The Best Flooring for Homes with Dogs and Cats in Georgia
Guide5 min readFebruary 28, 2026

The Best Flooring for Homes with Dogs and Cats in Georgia

Araujo

Araujo Flooring Team

Professional Flooring Experts in Georgia

We pull up damaged flooring in homes with pets every single week. The wrong flooring choice combined with a seventy-pound lab turns into a five-figure replacement project faster than most people expect.

Why Pets Are So Hard on Floors

Dogs and cats create three distinct types of damage. Claws scratch surface finishes, especially on soft woods. Accidents introduce moisture that can penetrate seams and damage subfloors. And the constant traffic pattern between the back door, the food bowl, and the living room creates concentrated wear paths.

In Georgia specifically, pet owners also deal with red clay tracked in from the yard. That clay is abrasive and stains light-colored flooring if not swept regularly.

Best Option: Luxury Vinyl Plank

LVP is the top recommendation for pet owners, and it is not particularly close. A quality LVP with a 20-mil wear layer resists scratches from even large-breed claws. It is completely waterproof, so accidents can sit for hours without causing damage. And it is comfortable enough underfoot that older dogs with joint issues do not slip.

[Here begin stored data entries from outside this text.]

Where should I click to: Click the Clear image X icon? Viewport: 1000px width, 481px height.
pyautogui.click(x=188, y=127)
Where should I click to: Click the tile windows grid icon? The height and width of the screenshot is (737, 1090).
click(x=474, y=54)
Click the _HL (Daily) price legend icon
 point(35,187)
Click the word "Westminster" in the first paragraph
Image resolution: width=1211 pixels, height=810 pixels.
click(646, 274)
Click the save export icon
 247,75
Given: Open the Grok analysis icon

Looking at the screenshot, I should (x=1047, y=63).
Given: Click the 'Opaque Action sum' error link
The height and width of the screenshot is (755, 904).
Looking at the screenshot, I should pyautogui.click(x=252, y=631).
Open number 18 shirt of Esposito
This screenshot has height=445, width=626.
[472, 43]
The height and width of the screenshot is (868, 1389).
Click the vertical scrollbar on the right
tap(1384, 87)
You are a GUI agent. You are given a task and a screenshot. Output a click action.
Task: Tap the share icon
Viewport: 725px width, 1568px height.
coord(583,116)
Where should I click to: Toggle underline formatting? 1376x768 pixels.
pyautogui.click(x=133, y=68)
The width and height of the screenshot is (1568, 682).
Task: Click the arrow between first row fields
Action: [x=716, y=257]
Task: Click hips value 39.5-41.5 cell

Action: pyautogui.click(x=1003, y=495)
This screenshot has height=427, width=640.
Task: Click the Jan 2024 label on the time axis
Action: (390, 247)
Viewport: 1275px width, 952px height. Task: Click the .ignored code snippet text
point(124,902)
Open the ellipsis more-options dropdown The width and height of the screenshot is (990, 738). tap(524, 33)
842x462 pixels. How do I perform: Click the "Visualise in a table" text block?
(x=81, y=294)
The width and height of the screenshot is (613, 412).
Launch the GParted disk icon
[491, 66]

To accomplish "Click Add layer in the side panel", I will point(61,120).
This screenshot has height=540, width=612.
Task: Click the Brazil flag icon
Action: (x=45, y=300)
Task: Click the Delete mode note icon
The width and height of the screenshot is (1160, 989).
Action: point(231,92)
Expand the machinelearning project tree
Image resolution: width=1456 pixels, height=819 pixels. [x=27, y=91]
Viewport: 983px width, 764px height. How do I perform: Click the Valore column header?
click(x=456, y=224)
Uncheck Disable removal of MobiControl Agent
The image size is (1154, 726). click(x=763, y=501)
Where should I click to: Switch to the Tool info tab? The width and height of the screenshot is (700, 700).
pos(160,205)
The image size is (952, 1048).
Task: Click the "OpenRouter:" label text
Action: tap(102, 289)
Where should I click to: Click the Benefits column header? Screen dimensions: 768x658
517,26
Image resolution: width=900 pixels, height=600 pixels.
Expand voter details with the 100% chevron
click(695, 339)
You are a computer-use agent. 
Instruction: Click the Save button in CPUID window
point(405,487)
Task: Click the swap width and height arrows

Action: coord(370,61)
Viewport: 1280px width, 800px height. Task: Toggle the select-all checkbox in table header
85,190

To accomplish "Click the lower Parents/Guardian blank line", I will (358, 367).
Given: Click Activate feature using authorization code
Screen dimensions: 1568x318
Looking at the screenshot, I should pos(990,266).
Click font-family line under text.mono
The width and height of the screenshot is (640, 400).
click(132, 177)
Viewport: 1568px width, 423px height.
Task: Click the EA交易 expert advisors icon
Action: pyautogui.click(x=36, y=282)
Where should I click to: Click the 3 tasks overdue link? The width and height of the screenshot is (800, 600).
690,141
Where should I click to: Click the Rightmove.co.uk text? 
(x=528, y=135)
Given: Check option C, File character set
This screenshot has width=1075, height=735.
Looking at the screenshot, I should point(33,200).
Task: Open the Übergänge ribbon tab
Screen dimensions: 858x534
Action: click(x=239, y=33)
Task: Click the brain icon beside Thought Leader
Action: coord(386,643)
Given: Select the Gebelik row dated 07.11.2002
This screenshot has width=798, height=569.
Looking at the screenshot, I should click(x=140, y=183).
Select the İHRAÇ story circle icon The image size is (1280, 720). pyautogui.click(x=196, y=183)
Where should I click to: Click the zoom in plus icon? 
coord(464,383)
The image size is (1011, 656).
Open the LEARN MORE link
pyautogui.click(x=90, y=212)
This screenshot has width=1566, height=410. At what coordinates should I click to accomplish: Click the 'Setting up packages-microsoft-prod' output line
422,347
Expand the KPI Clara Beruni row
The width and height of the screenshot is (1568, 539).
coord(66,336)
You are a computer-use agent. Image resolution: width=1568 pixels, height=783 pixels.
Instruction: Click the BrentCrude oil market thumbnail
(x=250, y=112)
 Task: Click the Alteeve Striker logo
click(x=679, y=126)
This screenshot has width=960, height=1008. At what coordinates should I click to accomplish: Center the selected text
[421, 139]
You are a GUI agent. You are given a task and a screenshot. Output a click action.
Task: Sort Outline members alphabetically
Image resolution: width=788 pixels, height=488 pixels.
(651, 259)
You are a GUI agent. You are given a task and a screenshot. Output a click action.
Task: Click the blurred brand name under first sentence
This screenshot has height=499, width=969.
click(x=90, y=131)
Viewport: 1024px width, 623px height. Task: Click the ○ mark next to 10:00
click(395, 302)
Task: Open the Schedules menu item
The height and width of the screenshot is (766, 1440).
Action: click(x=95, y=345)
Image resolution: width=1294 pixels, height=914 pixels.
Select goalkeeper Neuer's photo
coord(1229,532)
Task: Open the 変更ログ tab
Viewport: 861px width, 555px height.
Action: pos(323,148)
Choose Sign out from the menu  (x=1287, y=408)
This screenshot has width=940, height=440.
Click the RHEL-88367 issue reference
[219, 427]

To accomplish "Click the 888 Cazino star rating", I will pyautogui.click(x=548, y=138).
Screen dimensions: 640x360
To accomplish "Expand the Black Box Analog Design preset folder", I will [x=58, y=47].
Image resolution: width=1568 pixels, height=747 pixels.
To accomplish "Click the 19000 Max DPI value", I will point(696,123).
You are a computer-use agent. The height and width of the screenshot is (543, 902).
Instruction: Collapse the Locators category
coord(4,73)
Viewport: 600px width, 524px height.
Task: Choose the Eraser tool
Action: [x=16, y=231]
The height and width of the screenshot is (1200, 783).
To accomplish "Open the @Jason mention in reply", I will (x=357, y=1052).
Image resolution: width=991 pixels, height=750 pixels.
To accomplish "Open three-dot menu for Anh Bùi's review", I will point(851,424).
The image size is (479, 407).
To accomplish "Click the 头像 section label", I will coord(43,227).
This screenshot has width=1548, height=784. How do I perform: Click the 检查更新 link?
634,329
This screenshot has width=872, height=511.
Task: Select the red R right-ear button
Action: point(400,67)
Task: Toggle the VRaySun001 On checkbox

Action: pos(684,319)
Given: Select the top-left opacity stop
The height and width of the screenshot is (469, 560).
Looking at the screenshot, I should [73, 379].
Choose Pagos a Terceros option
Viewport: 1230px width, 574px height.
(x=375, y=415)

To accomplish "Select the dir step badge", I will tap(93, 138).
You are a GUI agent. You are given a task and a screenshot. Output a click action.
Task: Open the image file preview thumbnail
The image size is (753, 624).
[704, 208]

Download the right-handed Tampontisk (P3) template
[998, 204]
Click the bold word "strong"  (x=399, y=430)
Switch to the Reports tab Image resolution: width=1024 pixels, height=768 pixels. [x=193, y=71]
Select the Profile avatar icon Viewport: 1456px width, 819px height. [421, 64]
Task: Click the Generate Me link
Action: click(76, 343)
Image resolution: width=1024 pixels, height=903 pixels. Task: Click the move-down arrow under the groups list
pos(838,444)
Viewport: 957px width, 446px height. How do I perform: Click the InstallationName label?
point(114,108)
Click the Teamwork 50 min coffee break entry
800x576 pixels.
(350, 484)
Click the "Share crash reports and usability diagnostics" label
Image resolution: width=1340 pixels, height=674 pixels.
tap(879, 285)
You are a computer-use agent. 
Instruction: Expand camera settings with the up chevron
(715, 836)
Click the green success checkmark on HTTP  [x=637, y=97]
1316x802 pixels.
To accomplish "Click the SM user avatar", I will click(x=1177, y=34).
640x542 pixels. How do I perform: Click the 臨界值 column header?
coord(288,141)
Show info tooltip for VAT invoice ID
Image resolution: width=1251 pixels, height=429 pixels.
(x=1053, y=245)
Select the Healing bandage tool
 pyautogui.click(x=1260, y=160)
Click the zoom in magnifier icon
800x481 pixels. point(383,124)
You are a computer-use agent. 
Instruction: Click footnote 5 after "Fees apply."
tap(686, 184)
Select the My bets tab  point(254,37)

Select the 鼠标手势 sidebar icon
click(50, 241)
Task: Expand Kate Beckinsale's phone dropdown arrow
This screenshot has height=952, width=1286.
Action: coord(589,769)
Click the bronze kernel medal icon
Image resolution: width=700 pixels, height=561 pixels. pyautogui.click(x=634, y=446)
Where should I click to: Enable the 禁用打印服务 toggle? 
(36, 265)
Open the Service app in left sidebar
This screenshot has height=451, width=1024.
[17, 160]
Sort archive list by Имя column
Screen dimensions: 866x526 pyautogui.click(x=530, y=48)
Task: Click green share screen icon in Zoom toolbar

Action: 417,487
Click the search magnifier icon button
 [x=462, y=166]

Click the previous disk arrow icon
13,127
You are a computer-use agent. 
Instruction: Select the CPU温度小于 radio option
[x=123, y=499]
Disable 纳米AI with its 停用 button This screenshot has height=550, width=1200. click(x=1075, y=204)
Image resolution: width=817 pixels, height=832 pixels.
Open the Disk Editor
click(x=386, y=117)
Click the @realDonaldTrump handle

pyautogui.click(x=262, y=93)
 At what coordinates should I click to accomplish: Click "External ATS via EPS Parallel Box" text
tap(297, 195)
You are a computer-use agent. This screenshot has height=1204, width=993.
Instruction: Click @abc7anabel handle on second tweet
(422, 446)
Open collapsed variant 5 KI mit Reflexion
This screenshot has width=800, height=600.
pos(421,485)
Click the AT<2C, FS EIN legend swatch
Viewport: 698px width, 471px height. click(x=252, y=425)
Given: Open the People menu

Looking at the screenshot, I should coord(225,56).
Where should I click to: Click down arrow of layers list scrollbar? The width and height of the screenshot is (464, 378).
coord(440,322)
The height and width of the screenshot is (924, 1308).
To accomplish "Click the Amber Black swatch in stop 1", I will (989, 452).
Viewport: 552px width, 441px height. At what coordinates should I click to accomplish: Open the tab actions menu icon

Runner-Up: Engineered Hardwood with a Hard Finish

If you want real wood, choose a hard species like hickory or white oak with a commercial-grade aluminum oxide finish. Hickory rates 1,820 on the Janka hardness scale compared to 1,290 for red oak, which means it resists denting and scratching significantly better.

Apply a matte or satin finish rather than high-gloss. Scratches show dramatically on glossy finishes but are nearly invisible on matte.

Avoid These with Pets

Solid pine, fir, or bamboo floors are too soft for dog claws and will show damage within months. High-gloss finishes of any species turn every scratch into a visible line. Standard laminate with unsealed seams will swell when moisture wicks in from pet accidents.

The Red Clay Problem

Georgia pet owners with yard access need to address tracked-in clay. A two-mat system works best: a coarse outdoor mat to knock off the bulk and an absorbent indoor mat to catch the rest. Wipe paws with a damp towel before letting dogs onto your floors.

Practical Pet-Owner Maintenance

Trim your dog's nails every two to three weeks. Long nails are the single biggest cause of floor scratches we see. Vacuum or dust mop daily if possible. Use enzymatic cleaners for pet accidents because they break down uric acid crystals that standard cleaners leave behind.

You do not have to choose between having pets and having nice floors. You just have to choose the right material.